Ilha de S.Jorge - freguesia das Manadas.



As Manadas é uma freguesia do concelho de Velas, com 12,50 km² de área e 374 habitantes (2011). Tem uma Densidade: 29,9 hab/km².
   A freguesia é uma das mais antigas freguesias da ilha de São Jorge, foi criada provavelmente antes de 1559, se bem que é nesta data que começa a aparecer como freguesia nos documentos do século XVI.
   Era em 1568 uma das seis paróquias que então existiam na ilha de São Jorge.
   A sua população teve grandes alterações ao longo dos séculos: em 1550 tinha cerca de 250 habitantes. Já no inicio do século XVIII a sua população tinha aumentado para de cerca de 500 pessoas. Sendo de 400 atualmente.
   Esta freguesia fica a uma distância de 15 quilómetros da vila das Velas e é a última freguesia deste Concelho no sentido de quem se dirige para o Norte, confinando assim com a freguesia do Norte Grande, com a qual faz extremos junto do Ponto mais alto da ilha de São Jorge, o Pico da Esperança.
   A sua  paisagem  é muito pitoresca não fica-se entra a serra e o mar.
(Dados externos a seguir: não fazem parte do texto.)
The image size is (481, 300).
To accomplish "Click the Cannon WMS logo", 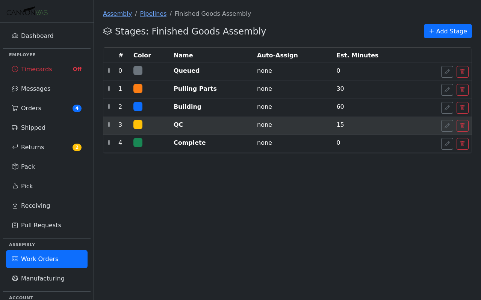I will [x=27, y=12].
Apresenta-se com casas solarengas, dispersas por entre antigos pomares e campos de cultura. É uma freguesia muito montanhosa que no entanto também apresenta espaços planos principalmente os que estão mais próximos da costa, que nesta localidade são conhecidos como Terreiros. O melhor maior destes, à beira mar plantado, estende-se até às proximidades da Igreja de Santa Bárbara, e até junto do Porto das Manadas.
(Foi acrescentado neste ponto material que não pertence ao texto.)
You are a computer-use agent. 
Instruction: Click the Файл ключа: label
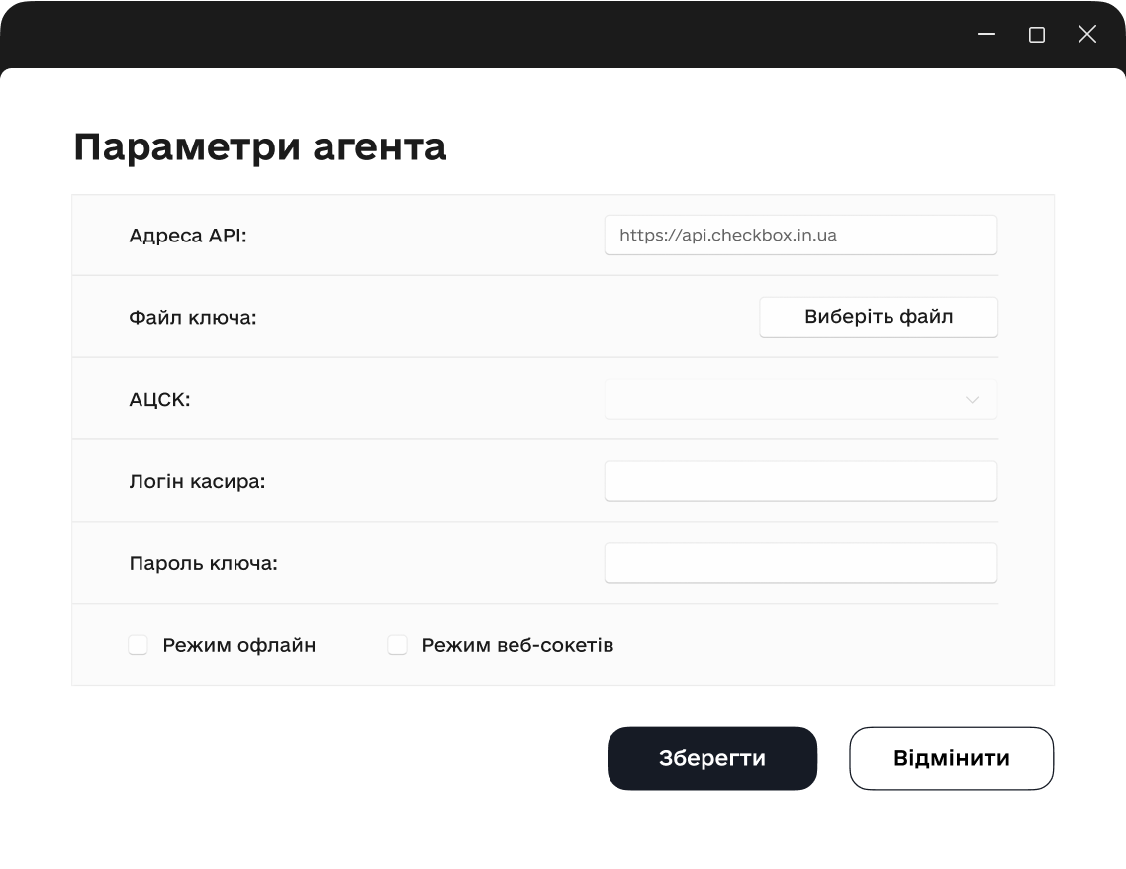coord(193,318)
   Proveniente das serras a que se encontra sobranceira, provêem várias nascentes de águas abundantes que abastecem vários chafarizes. Os seus portos principalmente o Porto dos Terreiros é muito utilizado para a pesca desportiva e veraneio.
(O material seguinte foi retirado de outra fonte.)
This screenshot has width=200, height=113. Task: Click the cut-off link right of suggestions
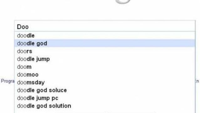(197, 81)
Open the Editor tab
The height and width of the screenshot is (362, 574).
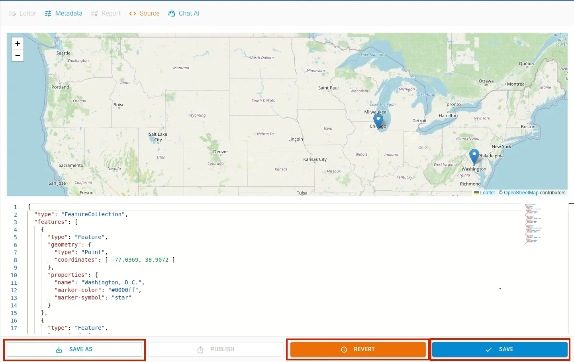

   Às Manadas pertence a Fajã das Almas, que é considerado um dos locais de maior interesse da freguesia. Trata-se na prática de uma saliência de terra firme entre a falésia e o mar, aproveitada ao máximo devido ao seu microclima. Apresenta férteis pomares e campos de cultivo, onde cresce café, vinhas, frutos tropicais e belos dragoeiros (Dracaena draco).